A reunião teve como abertura a apresentação do Projeto Aproxima, da Justiça Federal do Paraná (JFPR). A iniciativa de Justiça Itinerante busca levar os serviços do Judiciário para mais perto das comunidades e foi apresentada pela juíza federal Marize Cecília Winkler, da 19ª Vara Federal de Curitiba e coordenadora do projeto. Durante a explanação, foram detalhadas ações voltadas à ampliação do acesso à Justiça e ao fortalecimento da atuação junto às populações tradicionais.
Na sequência, o GT Quilombolas realizou um balanço dos processos acompanhados pelo Grupo de Trabalho, com destaque para o avanço na regularização do território da Comunidade Quilombola Família Fidélix, em Porto Alegre. A comunidade foi contemplada com decreto de interesse social publicado no Diário Oficial da União, documento assinado pelo presidente Luiz Inácio Lula da Silva durante a Conferência de Desenvolvimento Rural Sustentável e Solidário, em Brasília.

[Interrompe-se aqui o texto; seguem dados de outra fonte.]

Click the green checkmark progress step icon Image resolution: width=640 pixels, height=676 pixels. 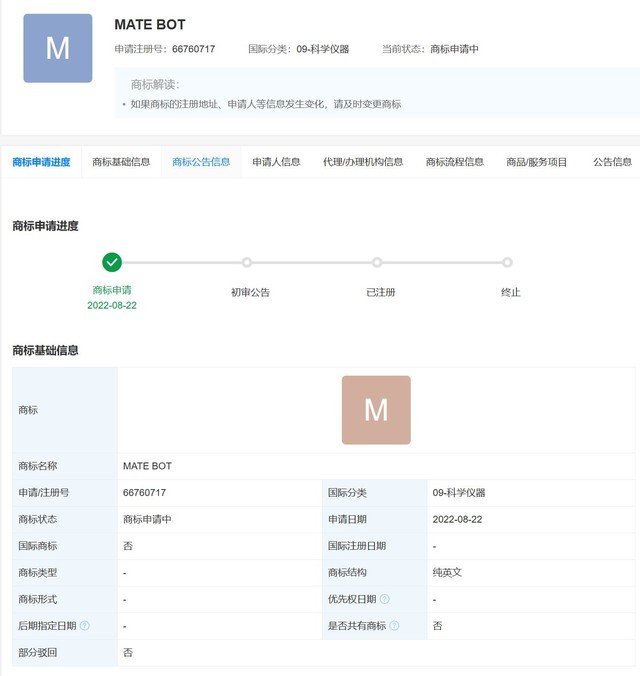tap(112, 262)
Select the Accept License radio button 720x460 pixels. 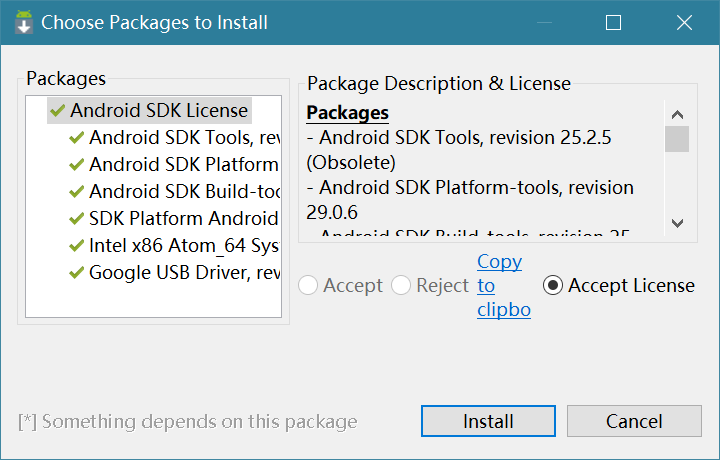553,286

O avanço no processo de regularização da Comunidade Família Fidélix, selado por decreto presidencial, destaca-se como um exemplo de sucesso do Grupo de Trabalho do TRF4 em parceria com o Instituto Nacional de Colonização e Reforma Agrária (Incra). O desfecho positivo reforça o papel da mediação institucional e do esforço comum em chegar a um bom termo, garantindo segurança jurídica e direitos territoriais para as populações tradicionais.
Ao longo da reunião, os participantes também destacaram a importância da articulação entre órgãos públicos, movimentos sociais e o Sistema de Justiça para acelerar processos de reconhecimento territorial, assegurar políticas públicas e fortalecer a proteção das comunidades tradicionais em diferentes regiões do país.